• **Listed records**
= = =

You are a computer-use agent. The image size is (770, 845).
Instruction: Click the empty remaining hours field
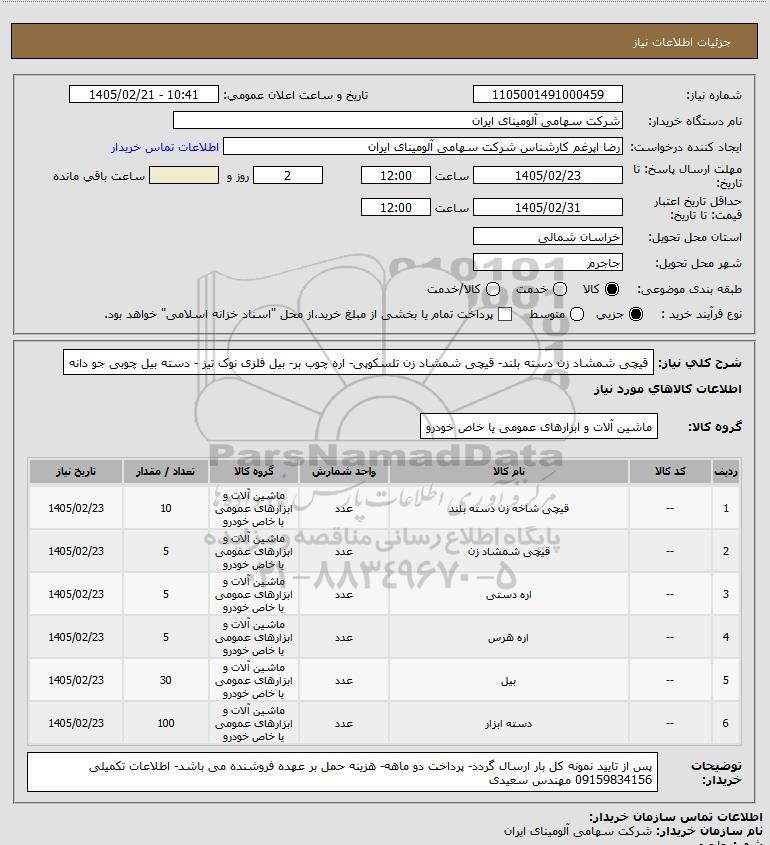pyautogui.click(x=184, y=175)
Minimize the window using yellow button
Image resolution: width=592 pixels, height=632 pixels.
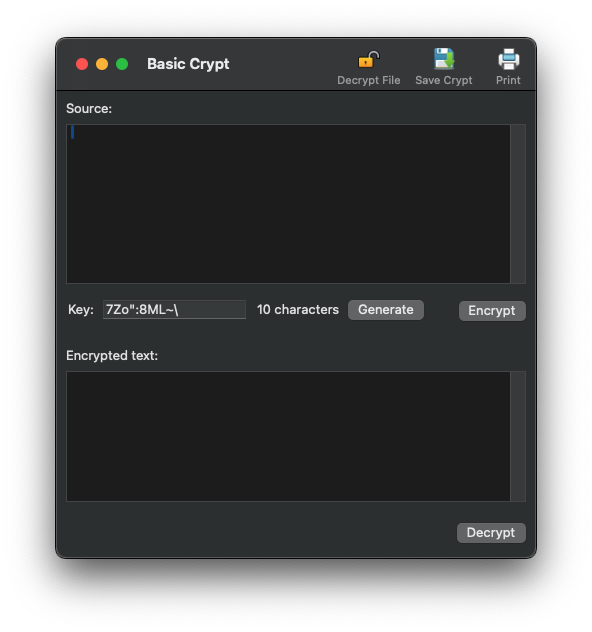(102, 64)
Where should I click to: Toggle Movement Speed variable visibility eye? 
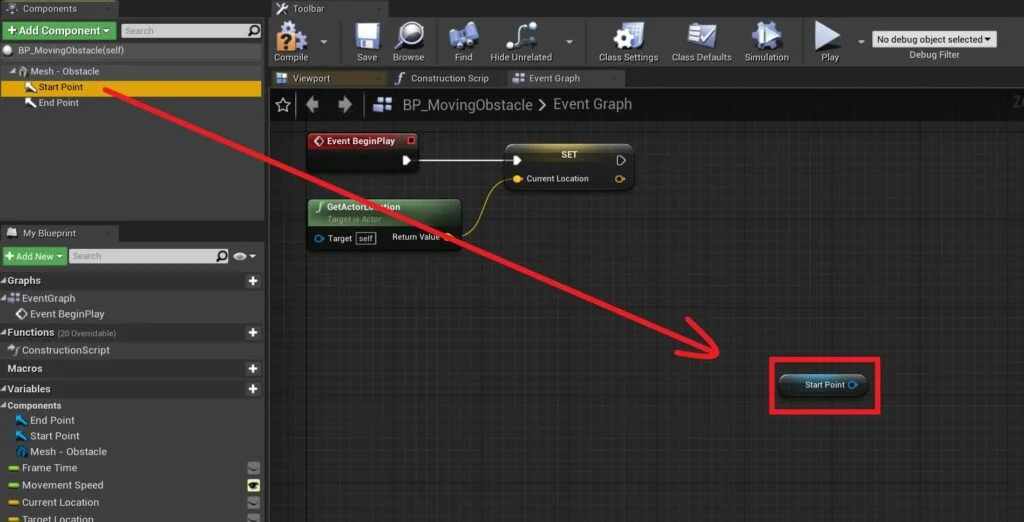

= = =

• **Task goal**
Take the line that contains "Instruction: Click the" and every line after it down to the last line of the entries above, and output them exactly, with nothing else and no pictures.

• **The answer**
Instruction: Click the empty remaining hours field
pyautogui.click(x=184, y=175)
Minimize the window using yellow button
Image resolution: width=592 pixels, height=632 pixels.
(102, 64)
Where should I click to: Toggle Movement Speed variable visibility eye? 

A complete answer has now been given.